La question se pose tant pour les restaurateurs que pour les producteurs ou les revendeurs. La grippe aviaire continue de faire chuter la production de foie gras de manière significative, et le repeuplement pourrait être compliqué.
Selon l'interprofession de la filière foie gras, le "raz-de-marée" de la grippe aviaire H5N1 va occasionner une baisse significative de l'offre de foie gras en 2022. Et ce, alors que les chiffres sont déjà en baisse depuis 2015. L'an dernier, la France a produit 11.674 tonnes de foie gras, contre 16.764 tonnes l'année précédente. En 2014, la production française atteignait 26.600 tonnes.
Le tsunami aviaire
Lors d'une conférence de presse à Paris le 16 mars dernier, Éric Dumas, président du Comité Interprofessionnel des Palmipèdes à Foie Gras (CIFOG) n'a pas caché sa crainte face au déferlement du virus dans les élevages : «-C’est un tsunami, un raz-de-marée. Nous traversons l'une des plus graves crises de notre histoire ».
La maladie a touché les deux principaux bassins de production français de foie gras, faisant craindre d'importantes répercussions sur le marché. Déjà 10 millions de canards et autres volailles ont été abattus pour tenter d'endiguer le virus.
Les Pays de la Loire touchés pour la première fois
L'épidémie a pris une ampleur particulière cette année, débordant du Sud-Ouest vers l'ouest des Pays de la Loire, la deuxième région française productrice de volailles (derrière la Bretagne) qui avait été jusque-là épargnée.
Or si le Sud-Ouest produit 40% du Foie Gras français, le bassin des Pays de la Loire vient immédiatement après avec 20 %. Cette région abrite surtout 72 % de la production de canetons à foie gras et de nombreux élevages de reproducteurs indispensables à la reprise de la production après les abattages.

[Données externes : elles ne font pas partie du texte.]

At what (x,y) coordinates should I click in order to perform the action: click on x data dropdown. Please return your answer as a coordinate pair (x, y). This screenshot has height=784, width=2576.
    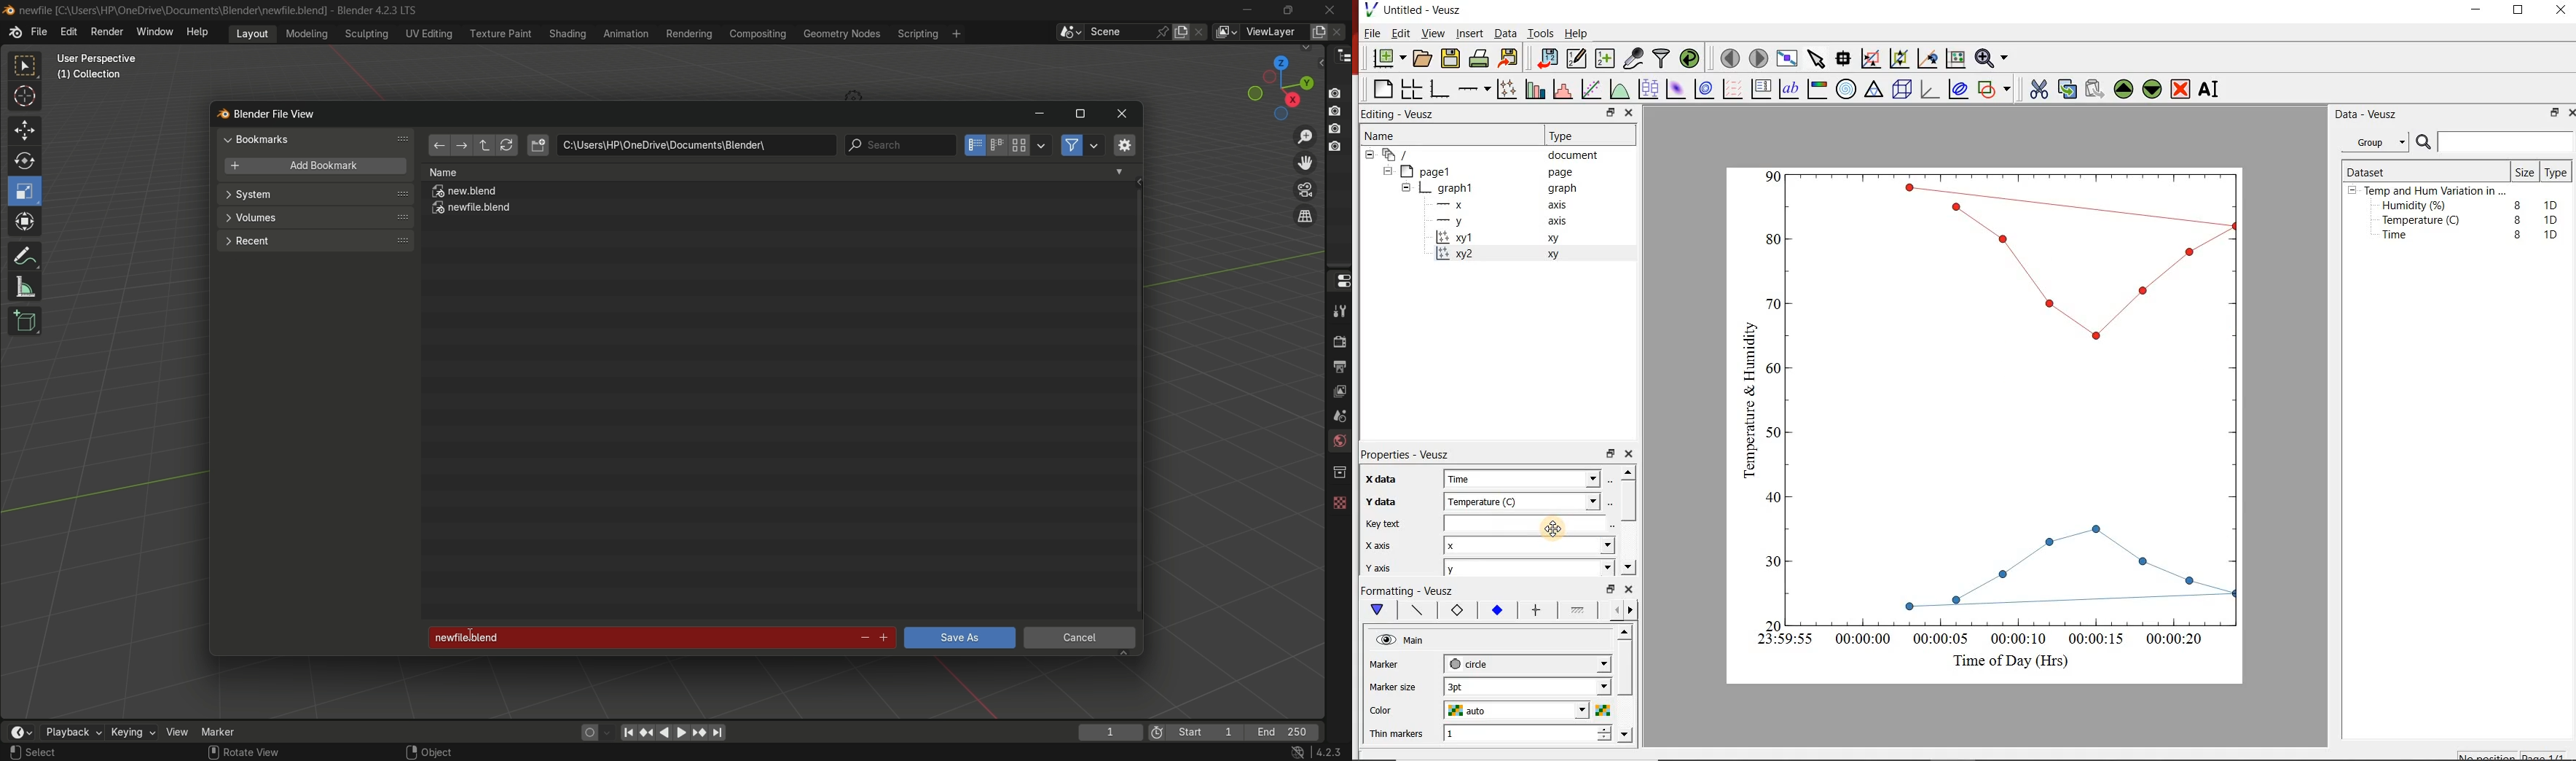
    Looking at the image, I should click on (1571, 478).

L'emblématique canard du Périgord
En Périgord, le foie gras en plus d'une question économique est aussi une question d'image. Emblématiques, les volailles grasses, l'oie et le canard IGP du Périgord, représentent tout de même plus de 10% de la production agricole de Dordogne. Une filière qui s'est développée depuis la reconnaissance de l'Indication Géographique Protégée du Canard à Foie Gras du Périgord en 2000.
700 des 6 000 agriculteurs de Dordogne en vivent, et aux 2/3 ils pratiquent la vente directe. On produit ici 3 Millions de canards gras et 60 000 oies chaque année, pour un chiffre d'affaire de 60 Millions d'€uros.
De sinistre mémoire
La crise d'aujourd'hui ravive les mauvais souvenirs de 2016, lorsque le département avait été le premier touché en France. En 6 ans, les producteurs locaux ont revu les modèles de production pour lutter contre la maladie et constatent que, sans y avoir échappé, leur département a mieux résisté dans les premiers temps à la nouvelle vague. Un lien sans doute aussi avec un élevage plus traditionnel et clairsemé, des élevages de taille raisonnable, et un paysage aux reliefs plus accentués qu'ailleurs qui font "barrière" à la propagation du virus.
Crise à répétition
Cette crise surtout est surtout usante par ses répétitions. Il s'agit de la quatrième épidémie dans le Sud-Ouest depuis 2015. Alors même que l'épizootie est encore en cours et qu'il est impossible de quantifier son impact, la filière prévoit déjà une réduction significative des volumes de foie gras. La pénurie est d'autant plus envisageable que l'an dernier l'épidémie avait déjà forcé à puiser dans les stocks de conserves.
Au-delà du risque de manque pour le consommateur, c'est aussi l'emploi qui bat de l'aile. Les usines calibrées pour traiter 40 M de canards gras chaque année n'en ont reçu qu'un peu plus de la moitié l'an dernier. Et les chiffres ne devraient pas être meilleurs pour 2022. Le tout dans un contexte où les coûts de production continuent d'augmenter, une hausse que ne répercute pas la grande distribution.
Alléger le modèle industriel
Tirant peu à peu les leçons du passé, la filière a déjà décidé l'an dernier de "confiner" plus sévèrement les volailles et de limiter les concentrations d'élevage. Cette année elle pourrait décider de vider certains bâtiments en cas d'alerte, dans ces communes où l'élevage est concentré. Des mesures qui ressemblent à ce que pratique déjà le Périgord, pour évoluer vers un modèle d'élevage moins industriel et concentré, une mesure de bon sens, semble-t-il.